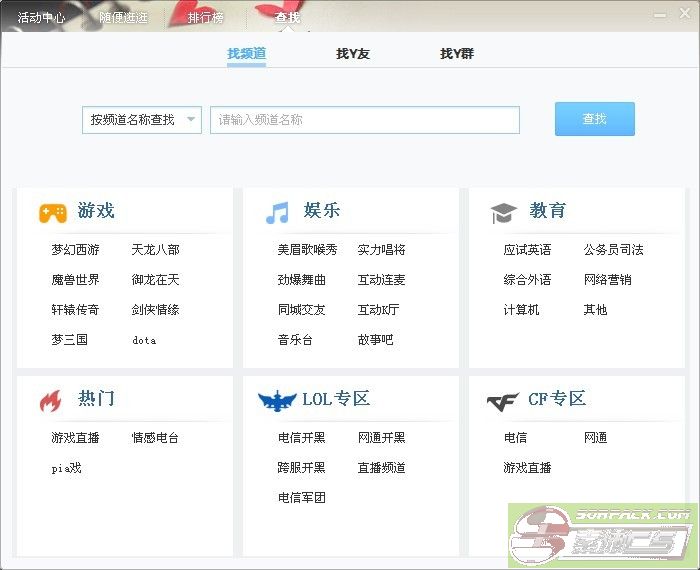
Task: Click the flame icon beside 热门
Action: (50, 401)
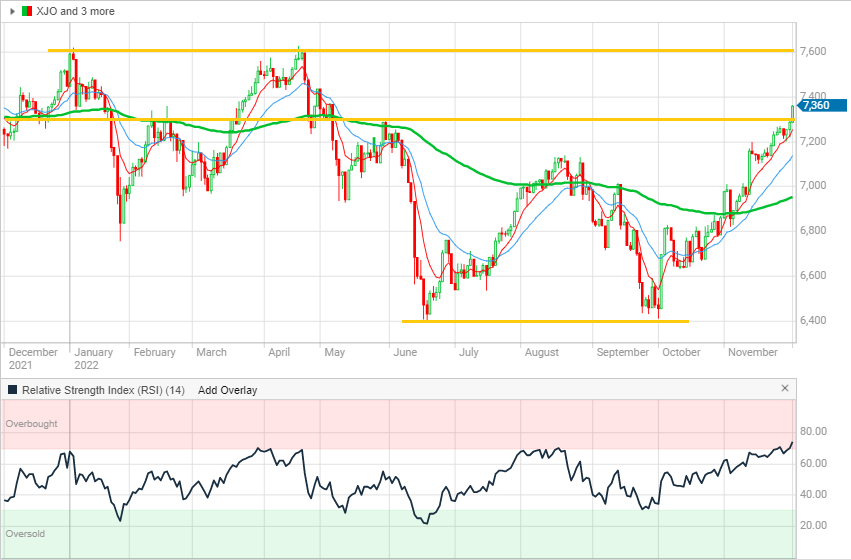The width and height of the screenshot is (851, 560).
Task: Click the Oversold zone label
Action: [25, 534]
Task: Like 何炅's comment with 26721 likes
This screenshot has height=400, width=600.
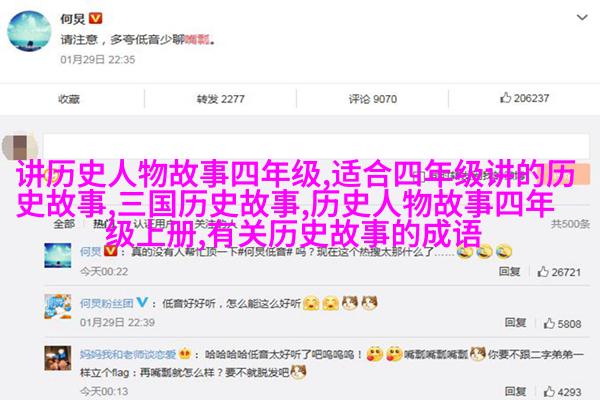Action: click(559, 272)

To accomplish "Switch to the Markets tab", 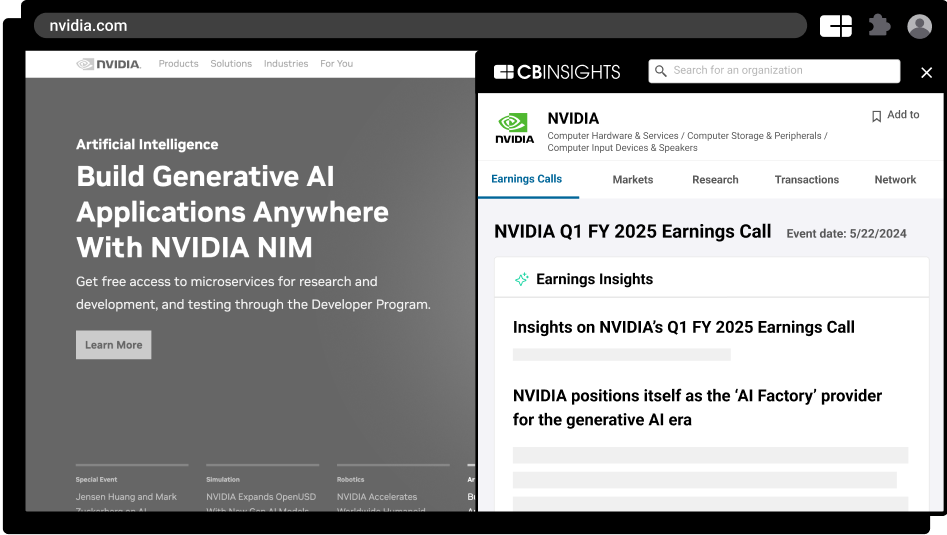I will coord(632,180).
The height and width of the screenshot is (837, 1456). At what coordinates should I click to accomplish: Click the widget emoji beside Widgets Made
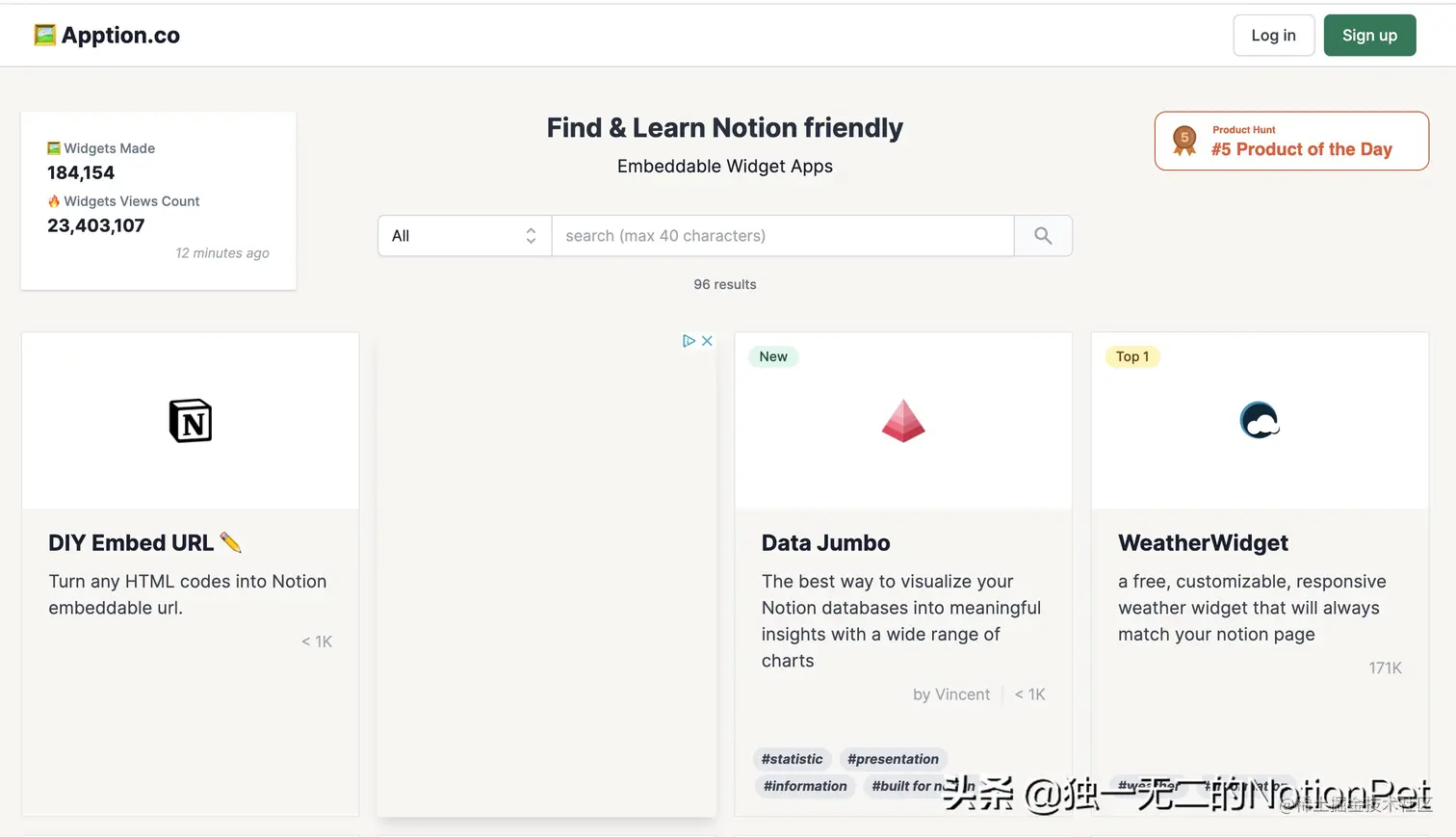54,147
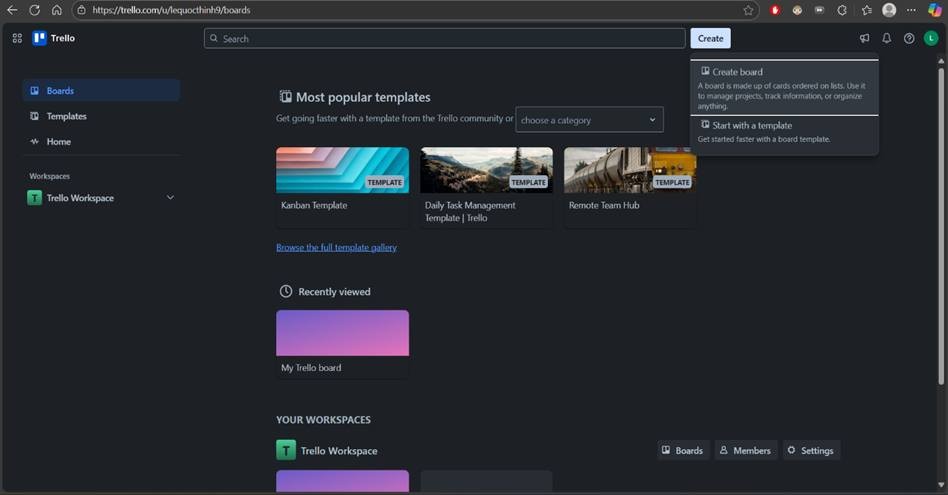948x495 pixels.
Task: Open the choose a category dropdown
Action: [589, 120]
-=-=-=-=-
▸ What the task requires
Quote the records word for word from the line containing "The height and" through the end of the records, leaving out the pictures.

▸ Result for this exercise
The height and width of the screenshot is (837, 1456). At what coordinates should I click to accomplish: Click the widget emoji beside Widgets Made
54,147
948x495 pixels.
Task: Open the choose a category dropdown
Action: [589, 120]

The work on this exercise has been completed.